Skip to content

Zoe Depth Anything

Documentation

  • Class name: Zoe_DepthAnythingPreprocessor
  • Category: ControlNet Preprocessors/Normal and Depth Estimators
  • Output node: False

This node preprocesses images for depth estimation by selecting and applying a depth estimation model based on the specified environment (indoor or outdoor). It leverages the ZoeDepthAnythingDetector model to generate depth maps, enhancing the understanding of spatial relationships in images.

Input types

Required

  • image
    • The input image to be processed for depth estimation.
    • Comfy dtype: IMAGE
    • Python dtype: torch.Tensor

Optional

  • environment
    • Determines the choice of pretrained model for depth estimation, selecting between indoor and outdoor environments to optimize depth map accuracy.
    • Comfy dtype: COMBO[STRING]
    • Python dtype: str
  • resolution
    • Specifies the resolution at which the depth estimation should be performed. Affects the output depth map's resolution.
    • Comfy dtype: INT
    • Python dtype: int

Output types

  • image
    • Comfy dtype: IMAGE
    • The output is a depth map of the input image, providing a pixel-wise estimation of depth values.
    • Python dtype: torch.Tensor

Usage tips

  • Infra type: GPU
  • Common nodes: unknown

Source code

class Zoe_Depth_Anything_Preprocessor:
    @classmethod
    def INPUT_TYPES(s):
        return create_node_input_types(
            environment=(["indoor", "outdoor"], {"default": "indoor"})
        )

    RETURN_TYPES = ("IMAGE",)
    FUNCTION = "execute"

    CATEGORY = "ControlNet Preprocessors/Normal and Depth Estimators"
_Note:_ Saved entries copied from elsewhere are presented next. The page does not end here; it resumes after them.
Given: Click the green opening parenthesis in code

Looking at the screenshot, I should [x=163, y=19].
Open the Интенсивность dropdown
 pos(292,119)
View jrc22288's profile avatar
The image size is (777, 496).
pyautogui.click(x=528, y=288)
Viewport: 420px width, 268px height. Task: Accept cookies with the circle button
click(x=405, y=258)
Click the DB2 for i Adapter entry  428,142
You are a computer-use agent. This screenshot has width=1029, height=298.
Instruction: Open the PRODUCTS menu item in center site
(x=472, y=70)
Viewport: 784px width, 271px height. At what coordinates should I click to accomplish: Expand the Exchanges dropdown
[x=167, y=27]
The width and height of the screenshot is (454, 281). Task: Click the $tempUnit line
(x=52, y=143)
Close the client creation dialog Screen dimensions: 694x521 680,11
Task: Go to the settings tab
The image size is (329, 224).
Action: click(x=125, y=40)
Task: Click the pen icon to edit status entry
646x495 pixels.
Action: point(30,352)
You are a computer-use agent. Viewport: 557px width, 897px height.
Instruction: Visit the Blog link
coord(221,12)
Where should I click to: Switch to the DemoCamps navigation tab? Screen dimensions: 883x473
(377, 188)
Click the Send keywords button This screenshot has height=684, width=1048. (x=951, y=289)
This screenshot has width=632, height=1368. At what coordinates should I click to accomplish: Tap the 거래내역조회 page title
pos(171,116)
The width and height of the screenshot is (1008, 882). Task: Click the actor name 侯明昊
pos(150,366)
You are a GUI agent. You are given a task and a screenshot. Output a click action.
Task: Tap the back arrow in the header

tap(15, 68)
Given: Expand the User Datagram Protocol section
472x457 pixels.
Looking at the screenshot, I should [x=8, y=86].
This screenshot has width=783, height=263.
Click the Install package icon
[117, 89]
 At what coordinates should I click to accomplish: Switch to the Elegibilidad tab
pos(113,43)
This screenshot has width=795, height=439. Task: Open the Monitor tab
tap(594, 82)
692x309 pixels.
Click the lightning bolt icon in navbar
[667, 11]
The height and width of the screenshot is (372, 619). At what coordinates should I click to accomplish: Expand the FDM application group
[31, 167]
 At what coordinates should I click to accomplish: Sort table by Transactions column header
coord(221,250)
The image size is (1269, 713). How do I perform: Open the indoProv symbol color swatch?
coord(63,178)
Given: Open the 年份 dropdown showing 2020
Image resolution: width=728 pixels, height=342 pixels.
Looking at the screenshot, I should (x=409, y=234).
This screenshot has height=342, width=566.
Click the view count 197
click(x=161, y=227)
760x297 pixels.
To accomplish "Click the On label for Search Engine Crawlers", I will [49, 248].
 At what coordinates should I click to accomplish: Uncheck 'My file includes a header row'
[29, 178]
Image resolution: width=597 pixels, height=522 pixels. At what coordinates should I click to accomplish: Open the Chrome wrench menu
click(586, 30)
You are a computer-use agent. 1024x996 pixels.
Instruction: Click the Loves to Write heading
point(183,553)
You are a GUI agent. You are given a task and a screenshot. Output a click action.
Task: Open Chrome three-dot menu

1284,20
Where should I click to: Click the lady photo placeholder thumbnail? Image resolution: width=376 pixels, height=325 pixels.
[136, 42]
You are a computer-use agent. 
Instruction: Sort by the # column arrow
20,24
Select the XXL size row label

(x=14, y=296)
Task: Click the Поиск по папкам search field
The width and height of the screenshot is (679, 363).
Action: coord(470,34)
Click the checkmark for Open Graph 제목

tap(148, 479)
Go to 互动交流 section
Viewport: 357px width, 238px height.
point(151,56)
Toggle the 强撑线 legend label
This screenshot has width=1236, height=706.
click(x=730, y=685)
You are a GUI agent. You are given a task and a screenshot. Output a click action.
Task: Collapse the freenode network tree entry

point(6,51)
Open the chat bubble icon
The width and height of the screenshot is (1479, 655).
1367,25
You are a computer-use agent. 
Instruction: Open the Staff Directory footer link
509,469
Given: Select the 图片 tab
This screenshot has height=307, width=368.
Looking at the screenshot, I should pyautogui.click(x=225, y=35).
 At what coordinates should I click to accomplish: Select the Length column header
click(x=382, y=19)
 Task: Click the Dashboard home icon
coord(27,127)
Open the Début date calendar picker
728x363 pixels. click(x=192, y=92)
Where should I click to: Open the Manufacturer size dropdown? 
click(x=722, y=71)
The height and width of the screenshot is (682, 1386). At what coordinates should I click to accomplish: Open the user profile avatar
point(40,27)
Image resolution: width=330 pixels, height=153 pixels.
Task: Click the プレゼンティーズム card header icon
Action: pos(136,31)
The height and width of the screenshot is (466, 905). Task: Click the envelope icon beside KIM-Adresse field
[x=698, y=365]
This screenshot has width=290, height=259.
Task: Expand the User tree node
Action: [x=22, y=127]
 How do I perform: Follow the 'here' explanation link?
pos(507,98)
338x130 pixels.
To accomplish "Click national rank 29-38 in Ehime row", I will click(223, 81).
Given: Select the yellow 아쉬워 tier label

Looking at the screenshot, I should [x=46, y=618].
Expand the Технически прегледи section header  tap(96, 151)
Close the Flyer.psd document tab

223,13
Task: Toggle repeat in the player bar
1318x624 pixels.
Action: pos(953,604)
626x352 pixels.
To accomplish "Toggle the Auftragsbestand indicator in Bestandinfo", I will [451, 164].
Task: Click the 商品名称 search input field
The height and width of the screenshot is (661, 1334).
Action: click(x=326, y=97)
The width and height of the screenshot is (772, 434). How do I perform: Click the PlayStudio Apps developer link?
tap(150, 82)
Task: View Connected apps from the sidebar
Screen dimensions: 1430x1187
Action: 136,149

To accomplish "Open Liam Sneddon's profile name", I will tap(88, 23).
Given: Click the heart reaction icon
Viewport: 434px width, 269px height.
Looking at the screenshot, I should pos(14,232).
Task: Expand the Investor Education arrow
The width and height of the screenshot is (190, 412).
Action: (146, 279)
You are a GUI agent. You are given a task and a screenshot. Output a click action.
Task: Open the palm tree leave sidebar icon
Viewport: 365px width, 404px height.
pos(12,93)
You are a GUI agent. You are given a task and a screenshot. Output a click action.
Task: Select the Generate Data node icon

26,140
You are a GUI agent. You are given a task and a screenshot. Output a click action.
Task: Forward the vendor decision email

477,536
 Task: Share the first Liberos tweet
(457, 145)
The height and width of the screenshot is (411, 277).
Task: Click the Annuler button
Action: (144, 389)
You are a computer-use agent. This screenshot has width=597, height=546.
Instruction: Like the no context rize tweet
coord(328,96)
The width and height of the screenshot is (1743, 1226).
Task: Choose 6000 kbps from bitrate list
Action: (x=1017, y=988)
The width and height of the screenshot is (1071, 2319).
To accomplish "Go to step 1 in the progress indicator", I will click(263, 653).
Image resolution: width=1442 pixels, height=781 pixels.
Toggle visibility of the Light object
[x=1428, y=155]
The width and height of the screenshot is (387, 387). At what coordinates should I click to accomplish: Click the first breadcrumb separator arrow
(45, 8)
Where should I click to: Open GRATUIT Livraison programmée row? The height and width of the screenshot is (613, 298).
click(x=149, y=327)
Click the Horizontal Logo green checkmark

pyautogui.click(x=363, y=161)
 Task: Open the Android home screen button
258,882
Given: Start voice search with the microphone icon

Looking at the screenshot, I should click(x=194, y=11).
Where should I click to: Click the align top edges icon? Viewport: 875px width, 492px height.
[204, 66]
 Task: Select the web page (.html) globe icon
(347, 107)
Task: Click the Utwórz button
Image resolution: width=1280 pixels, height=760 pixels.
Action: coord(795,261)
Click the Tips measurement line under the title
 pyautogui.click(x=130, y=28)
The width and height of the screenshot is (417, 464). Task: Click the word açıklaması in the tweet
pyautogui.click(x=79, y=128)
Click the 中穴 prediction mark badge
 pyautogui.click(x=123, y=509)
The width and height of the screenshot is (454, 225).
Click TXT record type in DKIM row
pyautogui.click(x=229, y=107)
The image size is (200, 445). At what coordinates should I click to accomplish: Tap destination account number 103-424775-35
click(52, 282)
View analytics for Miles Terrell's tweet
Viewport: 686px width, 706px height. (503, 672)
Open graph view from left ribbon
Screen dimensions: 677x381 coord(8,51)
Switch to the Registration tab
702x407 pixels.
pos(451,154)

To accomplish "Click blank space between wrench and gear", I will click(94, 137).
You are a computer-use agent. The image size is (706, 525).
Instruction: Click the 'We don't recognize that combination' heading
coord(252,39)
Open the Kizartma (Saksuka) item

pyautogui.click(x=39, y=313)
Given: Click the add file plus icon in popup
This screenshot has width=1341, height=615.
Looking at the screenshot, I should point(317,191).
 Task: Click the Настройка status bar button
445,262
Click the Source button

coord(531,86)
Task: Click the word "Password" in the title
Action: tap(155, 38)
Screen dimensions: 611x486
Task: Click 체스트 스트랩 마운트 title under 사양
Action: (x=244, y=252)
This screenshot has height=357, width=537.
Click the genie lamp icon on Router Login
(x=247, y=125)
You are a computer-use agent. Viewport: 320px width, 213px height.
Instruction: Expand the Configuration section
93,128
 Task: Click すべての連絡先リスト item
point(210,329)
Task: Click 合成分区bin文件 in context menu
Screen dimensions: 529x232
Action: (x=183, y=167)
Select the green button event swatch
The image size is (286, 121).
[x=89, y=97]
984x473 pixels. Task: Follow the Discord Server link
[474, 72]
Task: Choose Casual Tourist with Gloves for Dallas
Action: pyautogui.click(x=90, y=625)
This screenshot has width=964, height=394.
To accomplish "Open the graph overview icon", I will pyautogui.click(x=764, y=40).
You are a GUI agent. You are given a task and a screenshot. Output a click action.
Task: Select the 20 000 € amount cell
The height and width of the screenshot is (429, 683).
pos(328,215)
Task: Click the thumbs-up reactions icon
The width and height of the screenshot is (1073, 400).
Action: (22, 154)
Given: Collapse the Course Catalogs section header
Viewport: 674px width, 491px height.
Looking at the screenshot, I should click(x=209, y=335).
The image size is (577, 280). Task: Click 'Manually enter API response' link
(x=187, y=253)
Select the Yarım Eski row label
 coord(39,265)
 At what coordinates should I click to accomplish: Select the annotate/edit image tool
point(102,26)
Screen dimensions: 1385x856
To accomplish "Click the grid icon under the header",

    def execute(self, image, environment, resolution=512, **kwargs):
        from controlnet_aux.zoe import ZoeDepthAnythingDetector
        ckpt_name = "depth_anything_metric_depth_indoor.pt" if environment == "indoor" else "depth_anything_metric_depth_outdoor.pt"
        model = ZoeDepthAnythingDetector.from_pretrained(filename=ckpt_name).to(model_management.get_torch_device())
        out = common_annotator_call(model, image, resolution=resolution)
        del model
        return (out, )